Load balance and failover using smart drivers

YugabyteDB smart drivers provide advanced cluster-aware load-balancing capabilities that enables your applications to send requests to multiple nodes in the cluster just by connecting to one node. You can also set a fallback hierarchy by assigning priority to specific regions and ensuring that connections are made to the region with the highest priority, and then fall back to the region with the next priority in case the high-priority region fails.

For more details, see Load balancing with smart drivers.

Scale your application with connection pools

Set up different pools with different load balancing policies as needed for your application to scale by using popular pooling solutions such as HikariCP and Tomcat along with YugabyteDB smart drivers.

For more details, see Connection pooling.

Use YSQL Connection Manager

YugabyteDB includes a built-in connection pooler, YSQL Connection Manager, which provides the same connection pooling advantages as other external pooling solutions, but without many of their limitations. As the manager is bundled with the product, it is convenient to manage, monitor, and configure the server connections.

Re-use query plans with prepared statements

Whenever possible, use prepared statements to ensure that YugabyteDB can re-use the same query plan and eliminate the need for a server to parse the query on each operation.

For more details, see Prepared statements in PL/pgSQL.

Large scans and batch jobs

Use BEGIN TRANSACTION ISOLATION LEVEL SERIALIZABLE READ ONLY DEFERRABLE for batch or long-running jobs, which need a consistent snapshot of the database without interfering, or being interfered with by other transactions.

For more details, see Large scans and batch jobs.

Paralleling across tablets

For large or batch SELECTs or DELETEs that have to scan all tablets, you can parallelize your operation by creating queries that affect only a specific part of the tablet using the yb_hash_code function.

For more details, see Distributed parallel queries.

Single availability zone (AZ) deployments

In single AZ deployments, you need to set the yb-tserver flag --durable_wal_write=true to not lose data if the whole datacenter goes down (For example, power failure).

Row size limit

Big columns add up when you select full or multiple rows.
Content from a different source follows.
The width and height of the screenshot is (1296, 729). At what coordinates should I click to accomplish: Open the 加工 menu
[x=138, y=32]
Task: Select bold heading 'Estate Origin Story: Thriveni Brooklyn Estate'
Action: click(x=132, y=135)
For consistent latency or performance, it is recommended keeping the size under 10MB or less, and a maximum of 32MB.

Column size limit

For consistent latency or performance, it is recommended to size columns in the 2MB range or less even though an individual column or row limit is supported till 32MB.

TRUNCATE tables instead of DELETE

TRUNCATE deletes the database files that store the table and is much faster than DELETE which inserts a delete marker for each row in transactions that are later removed from storage during compaction runs.

Settings for CI and CD integration tests

You can set certain gflags to increase performance using YugabyteDB in CI and CD automated test scenarios as follows:

  • Point the gflags --fs_data_dirs, and --fs_wal_dirs to a RAMDisk directory to make DML, DDL, cluster creation and deletion faster, ensuring that data is not written to disk. This will make DML,DDL and create,destroy a cluster faster because data will not be written to disk
  • Set the flag --yb_num_shards_per_tserver=1. Reducing the number of shards lowers overhead when creating or dropping YCQL tables, and writing or reading small amounts of data. Reducing the number of shards lowers overhead when creating,dropping YCQL tables and writing,reading small amounts of data
  • Use colocated databases in YSQL. Colocation lowers overhead when creating or dropping YSQL tables, and writing or reading small amounts of data. Colocation will lower overhead when creating/dropping YSQL tables and writing,reading small amounts of data
  • Set the flag --replication_factor=1 for test scenarios, as keeping the data three way replicated (default) is not necessary. Reducing that to 1 reduces space usage and increases performance. For these testing scenarios, perhaps the default of keeping the data 3-way replicated is not necessary. Reducing that down to 1 cuts space usage and increases perf.
  • Use TRUNCATE table1,table2,table3..tablen; instead of CREATE TABLE, and DROP TABLE between test cases.